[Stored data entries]
Content starts

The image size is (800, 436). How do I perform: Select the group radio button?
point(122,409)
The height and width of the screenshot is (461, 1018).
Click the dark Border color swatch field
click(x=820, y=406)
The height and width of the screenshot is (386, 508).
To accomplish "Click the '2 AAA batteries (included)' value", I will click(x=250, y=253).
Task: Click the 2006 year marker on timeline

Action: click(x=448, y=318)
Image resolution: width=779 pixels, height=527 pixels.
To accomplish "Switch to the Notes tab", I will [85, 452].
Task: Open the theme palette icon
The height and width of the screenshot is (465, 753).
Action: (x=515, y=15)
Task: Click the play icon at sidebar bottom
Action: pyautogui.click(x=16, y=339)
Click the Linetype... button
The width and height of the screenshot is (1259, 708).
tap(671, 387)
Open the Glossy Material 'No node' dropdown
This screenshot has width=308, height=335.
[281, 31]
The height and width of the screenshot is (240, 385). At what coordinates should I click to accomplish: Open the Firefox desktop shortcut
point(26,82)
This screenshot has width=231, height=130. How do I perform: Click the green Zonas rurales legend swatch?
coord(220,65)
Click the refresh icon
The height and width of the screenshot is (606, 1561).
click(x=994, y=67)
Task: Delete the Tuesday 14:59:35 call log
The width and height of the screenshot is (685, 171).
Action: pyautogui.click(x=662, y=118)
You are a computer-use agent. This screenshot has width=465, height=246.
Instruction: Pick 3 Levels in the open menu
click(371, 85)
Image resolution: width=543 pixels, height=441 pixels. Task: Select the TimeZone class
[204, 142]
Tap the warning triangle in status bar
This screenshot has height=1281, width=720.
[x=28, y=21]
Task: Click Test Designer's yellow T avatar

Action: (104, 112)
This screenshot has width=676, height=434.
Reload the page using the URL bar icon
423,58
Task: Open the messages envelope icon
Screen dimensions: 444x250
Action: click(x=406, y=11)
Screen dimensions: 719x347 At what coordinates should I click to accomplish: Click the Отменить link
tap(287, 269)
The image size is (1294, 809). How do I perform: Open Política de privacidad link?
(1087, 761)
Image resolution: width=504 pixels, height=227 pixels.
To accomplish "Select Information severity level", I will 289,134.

Content ends

> [Task item]: All of the data above should be reproduced word for word.

> [Task output]:
The image size is (800, 436). How do I perform: Select the group radio button?
point(122,409)
The height and width of the screenshot is (461, 1018).
Click the dark Border color swatch field
click(x=820, y=406)
The height and width of the screenshot is (386, 508).
To accomplish "Click the '2 AAA batteries (included)' value", I will click(x=250, y=253).
Task: Click the 2006 year marker on timeline

Action: click(x=448, y=318)
Image resolution: width=779 pixels, height=527 pixels.
To accomplish "Switch to the Notes tab", I will [85, 452].
Task: Open the theme palette icon
The height and width of the screenshot is (465, 753).
Action: (x=515, y=15)
Task: Click the play icon at sidebar bottom
Action: pyautogui.click(x=16, y=339)
Click the Linetype... button
The width and height of the screenshot is (1259, 708).
tap(671, 387)
Open the Glossy Material 'No node' dropdown
This screenshot has width=308, height=335.
[281, 31]
The height and width of the screenshot is (240, 385). At what coordinates should I click to accomplish: Open the Firefox desktop shortcut
point(26,82)
This screenshot has width=231, height=130. How do I perform: Click the green Zonas rurales legend swatch?
coord(220,65)
Click the refresh icon
The height and width of the screenshot is (606, 1561).
click(x=994, y=67)
Task: Delete the Tuesday 14:59:35 call log
The width and height of the screenshot is (685, 171).
Action: pyautogui.click(x=662, y=118)
You are a computer-use agent. This screenshot has width=465, height=246.
Instruction: Pick 3 Levels in the open menu
click(371, 85)
Image resolution: width=543 pixels, height=441 pixels. Task: Select the TimeZone class
[204, 142]
Tap the warning triangle in status bar
This screenshot has height=1281, width=720.
[x=28, y=21]
Task: Click Test Designer's yellow T avatar

Action: (104, 112)
This screenshot has width=676, height=434.
Reload the page using the URL bar icon
423,58
Task: Open the messages envelope icon
Screen dimensions: 444x250
Action: click(x=406, y=11)
Screen dimensions: 719x347 At what coordinates should I click to accomplish: Click the Отменить link
tap(287, 269)
The image size is (1294, 809). How do I perform: Open Política de privacidad link?
(1087, 761)
Image resolution: width=504 pixels, height=227 pixels.
To accomplish "Select Information severity level", I will 289,134.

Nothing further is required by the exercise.